PROBLEM
The required result is an exact copy of the lines from the one containing "The height and" to the last line of the records, both ends included, without pictures.

STUDY MATERIAL
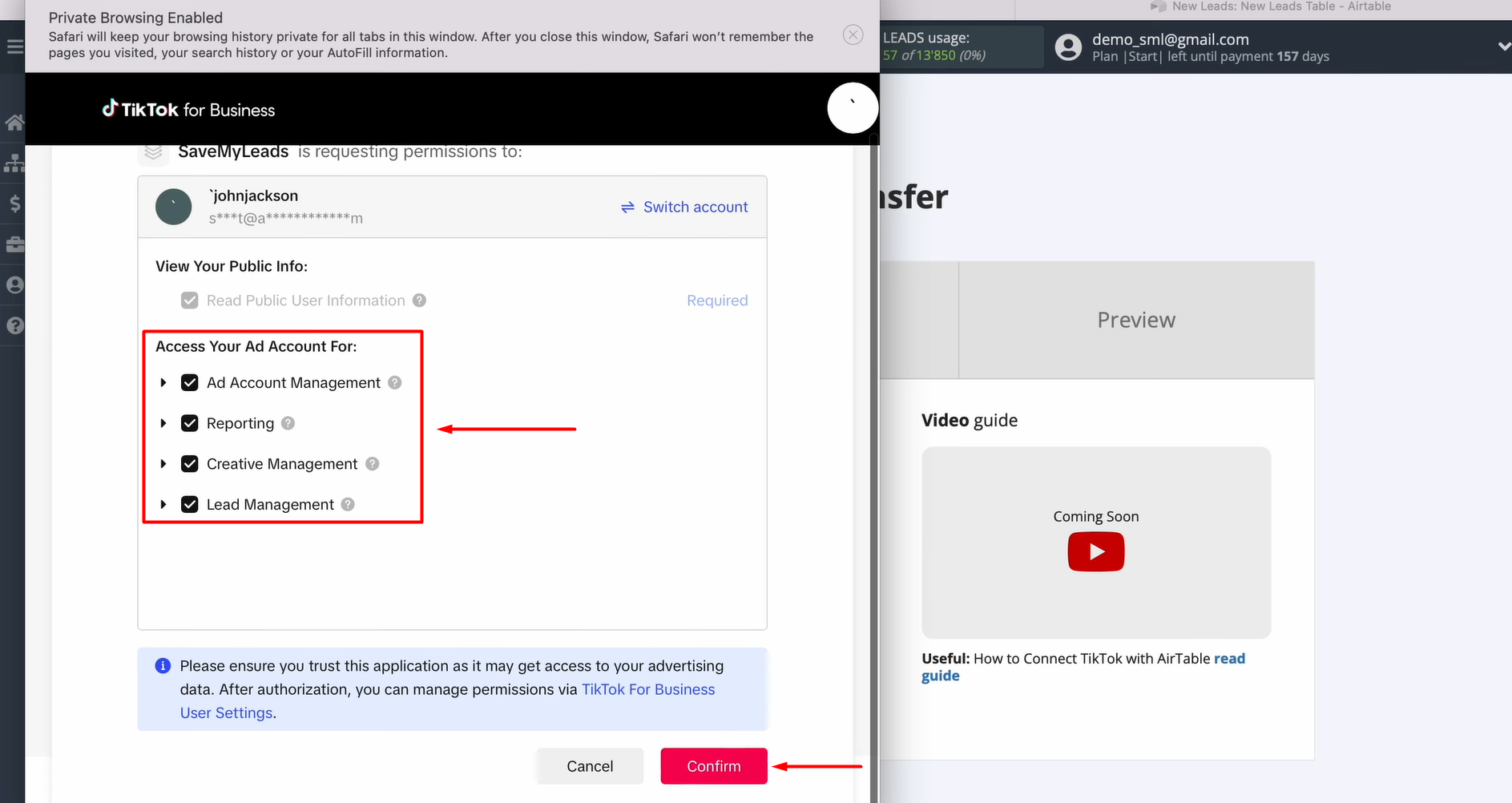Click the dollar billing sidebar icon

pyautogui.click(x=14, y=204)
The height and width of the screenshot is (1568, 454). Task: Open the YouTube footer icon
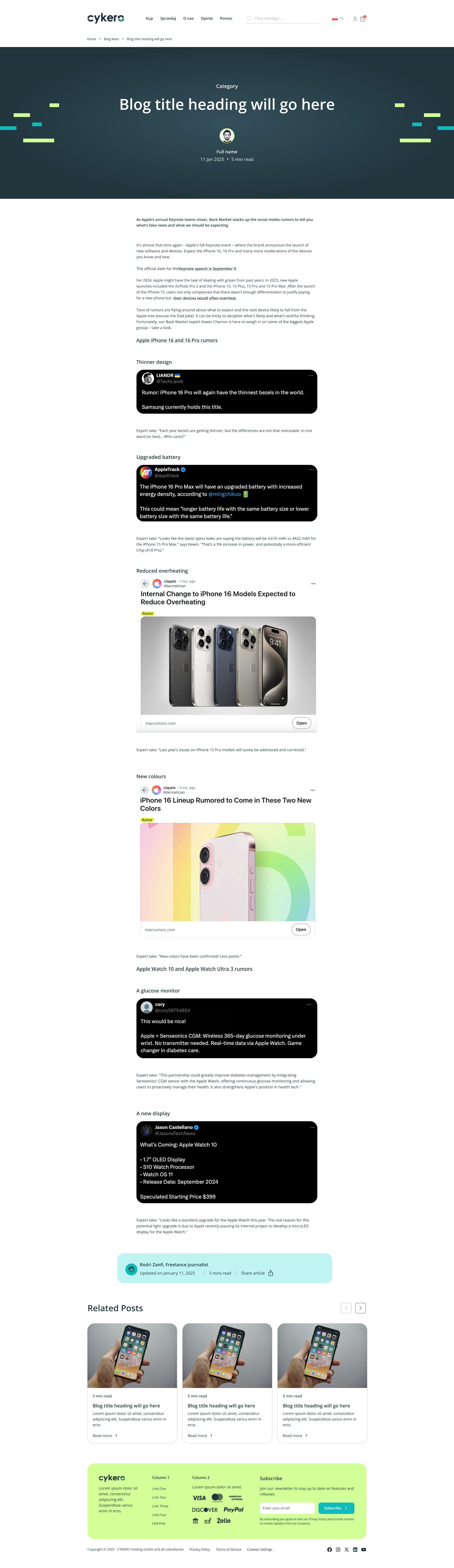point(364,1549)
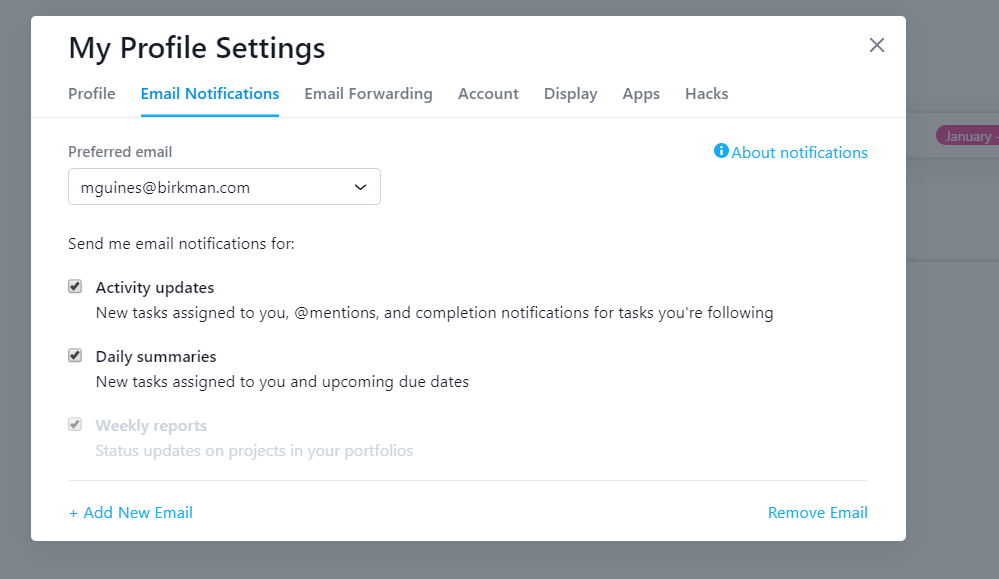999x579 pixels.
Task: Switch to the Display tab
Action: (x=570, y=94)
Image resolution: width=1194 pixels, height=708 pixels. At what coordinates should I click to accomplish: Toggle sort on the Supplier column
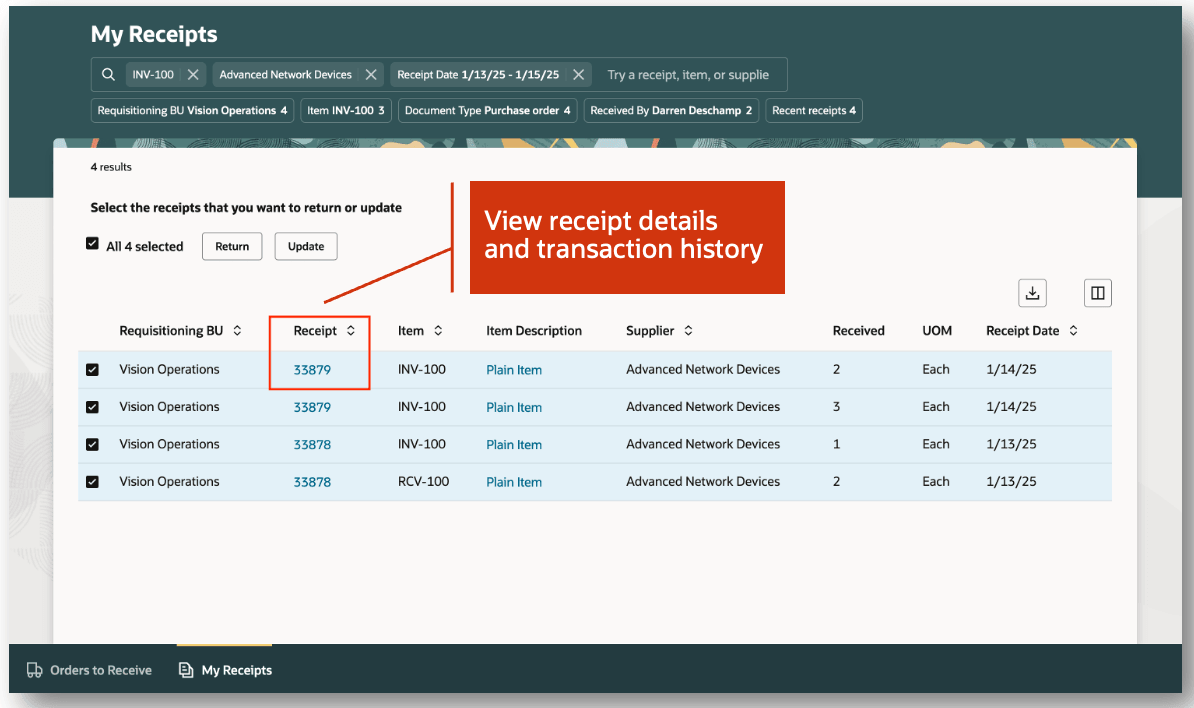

ANSWER FOR THE TASK
The height and width of the screenshot is (1568, 454). Task: Open the YouTube footer icon
point(364,1549)
999x579 pixels.
Task: Switch to the Display tab
Action: (x=570, y=94)
Image resolution: width=1194 pixels, height=708 pixels. At what coordinates should I click to accomplish: Toggle sort on the Supplier column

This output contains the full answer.